Sounds like a hack. You should review
http://codex.wordpress.org/FAQ_My_site_was_hacked
Also, next time, PLEASE post stuff like that on pastebin and not in the forums, so you don’t infect anyone else. http://wordpress.pastebin.com/
Thread Starter
hmoran
(@hmoran)
Thanks for the info. Looks like Pastebin is under heavy load. Will wait to post…
Thread Starter
hmoran
(@hmoran)
Ok, here is a link to the hackers code I am seeing at the bottom of my wordpress site: http://pastebin.com/Y9iBKkbx
This code is showing up at the footers of my websites.
here is one site you can see if you look at the footers source code.

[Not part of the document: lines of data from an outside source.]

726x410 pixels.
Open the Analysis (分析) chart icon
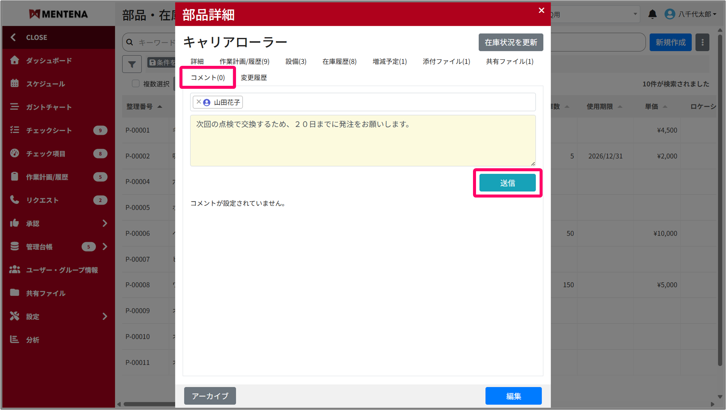[14, 340]
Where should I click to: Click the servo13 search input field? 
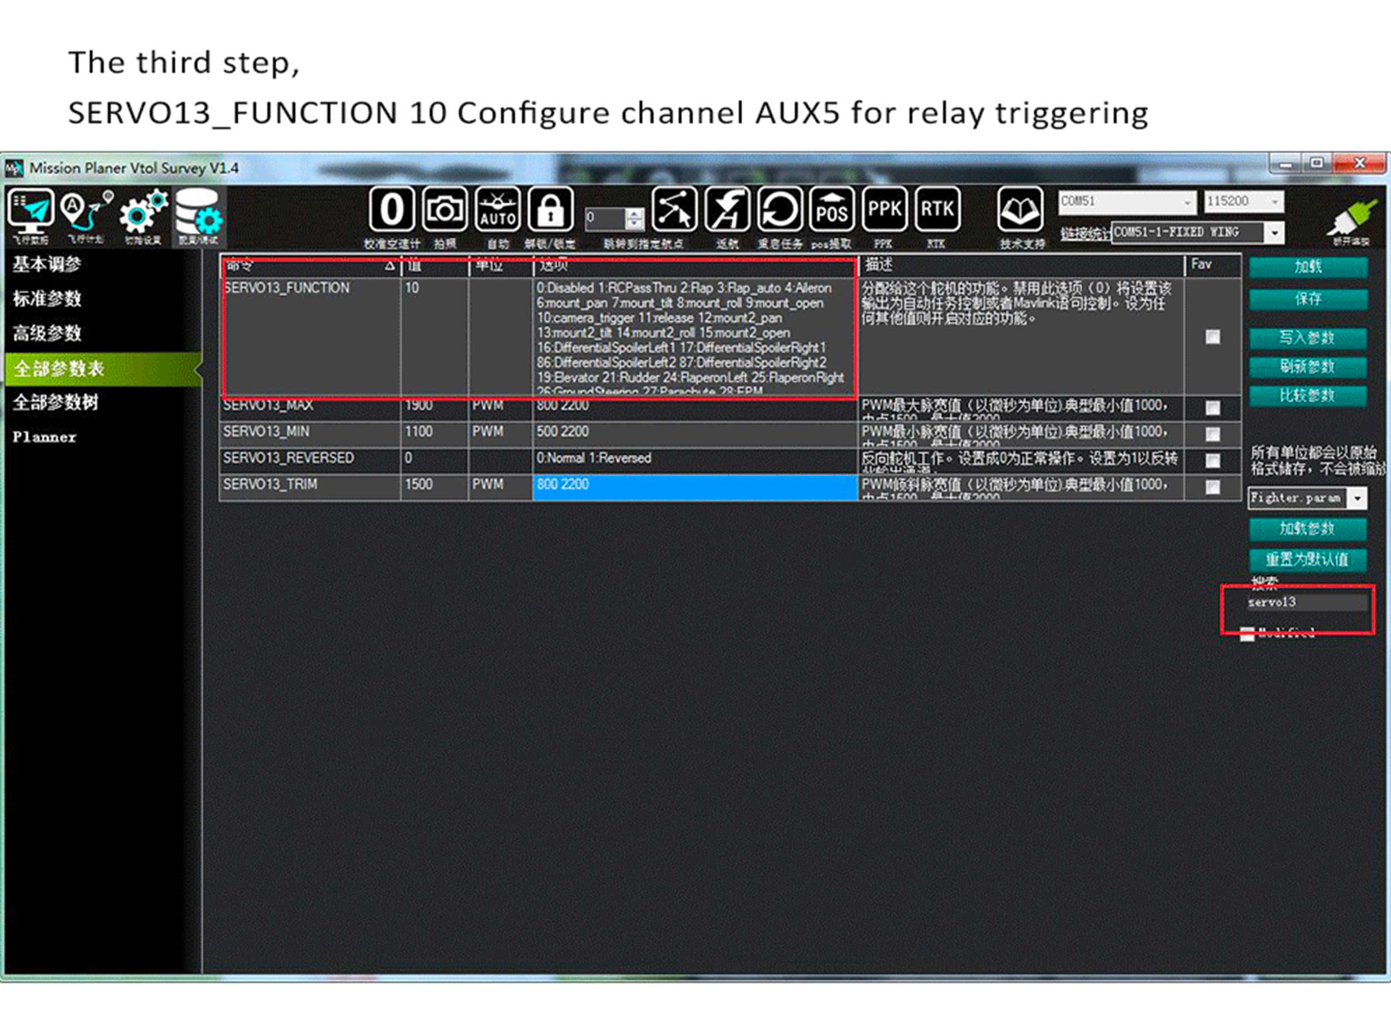point(1305,603)
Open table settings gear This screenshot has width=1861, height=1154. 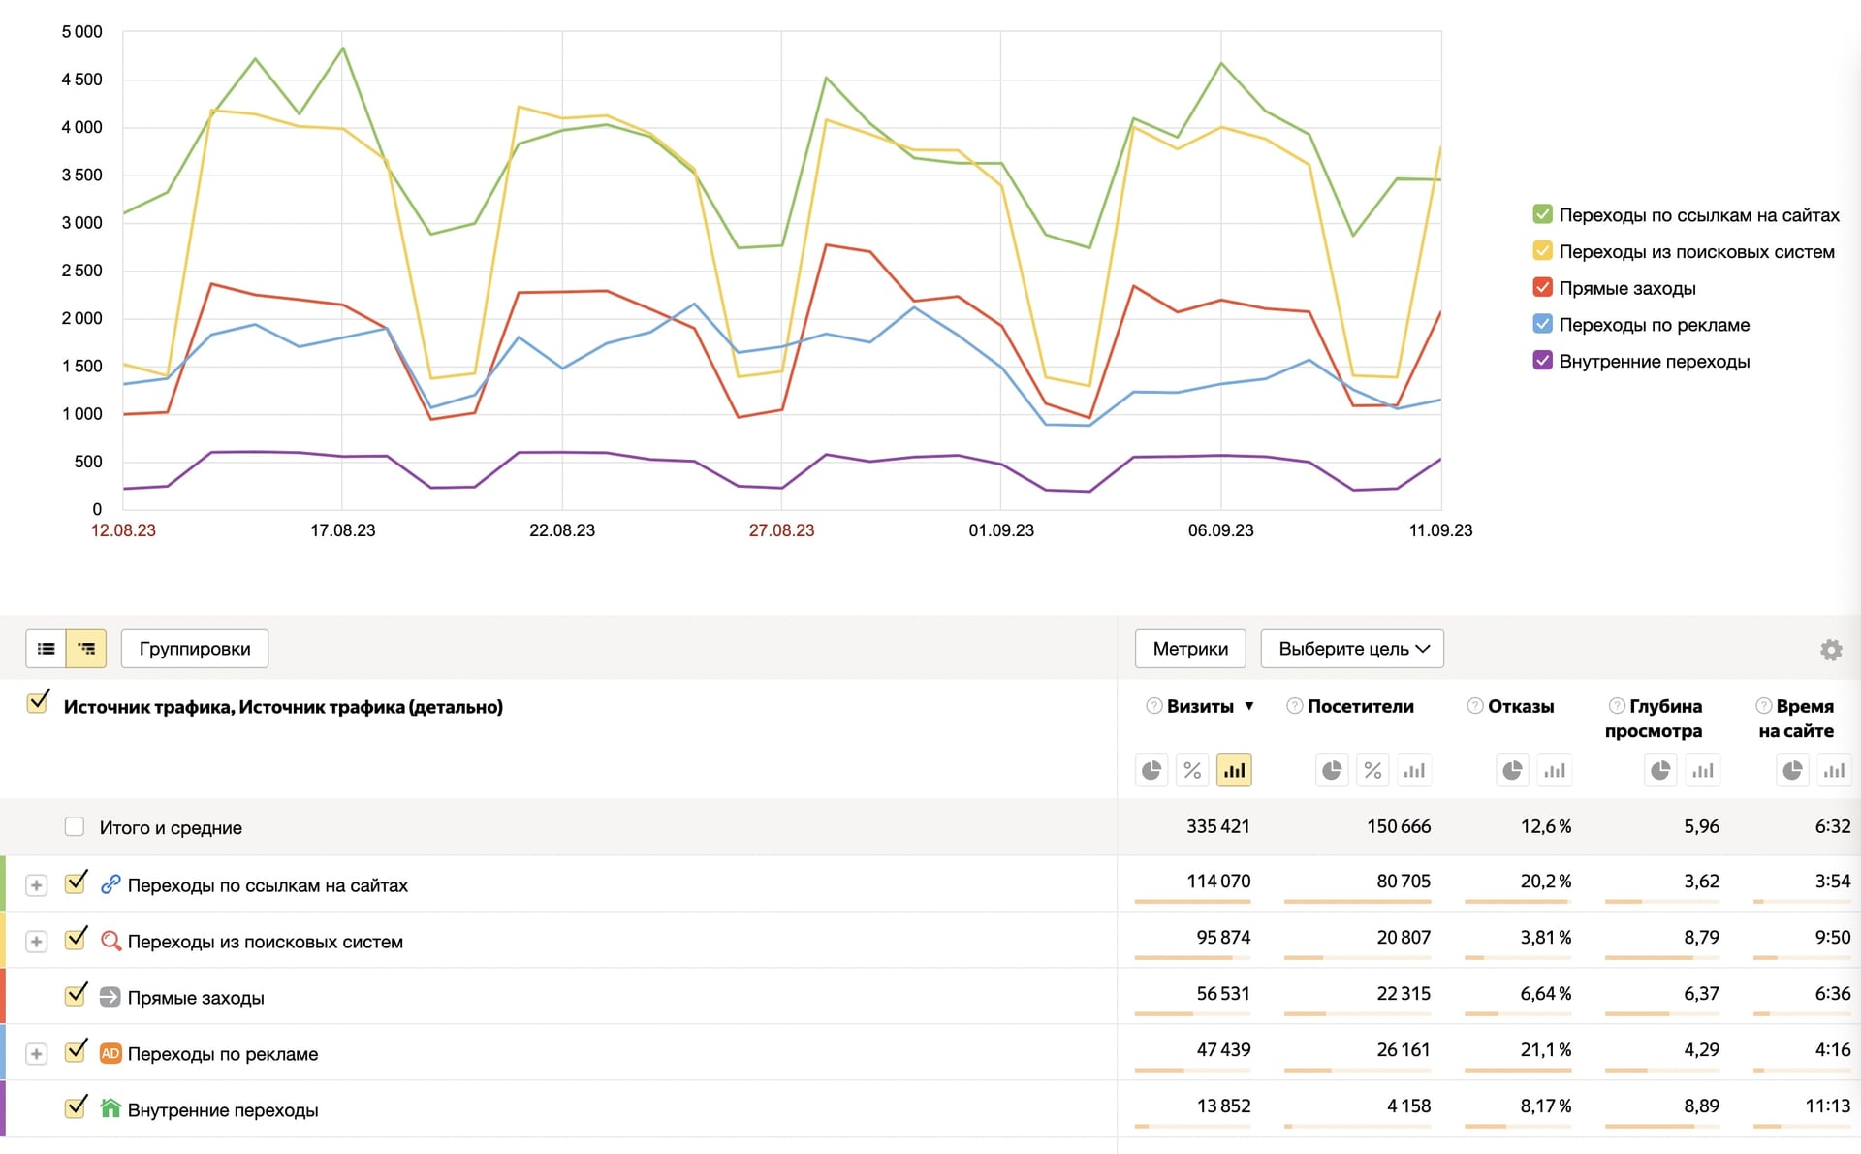click(1830, 650)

http://www.jwcgolfcarts.com
Has anyone seen this?
Again, as I said, it looks like your SITE was HACKED. Read the hacked FAQ I linked to.
Regardless of if we’ve seen that particular injection before, the cause is usually your site being compromised, so go get on that 🙂
Thread Starter
hmoran
(@hmoran)
Found the issue. one site on the server was hacked and hackers placed PHP code on one site which was pushing to all other shared hosting accounts. Once we suspended the account all code stopped. In the process of cleaning this up.
FYI it was a MODX site that was hacked. Sorry not WordPress
Alas, that would be the second most common cause I’ve seen (most common is a user with shoddy passwords/security behavior). Glad you found it!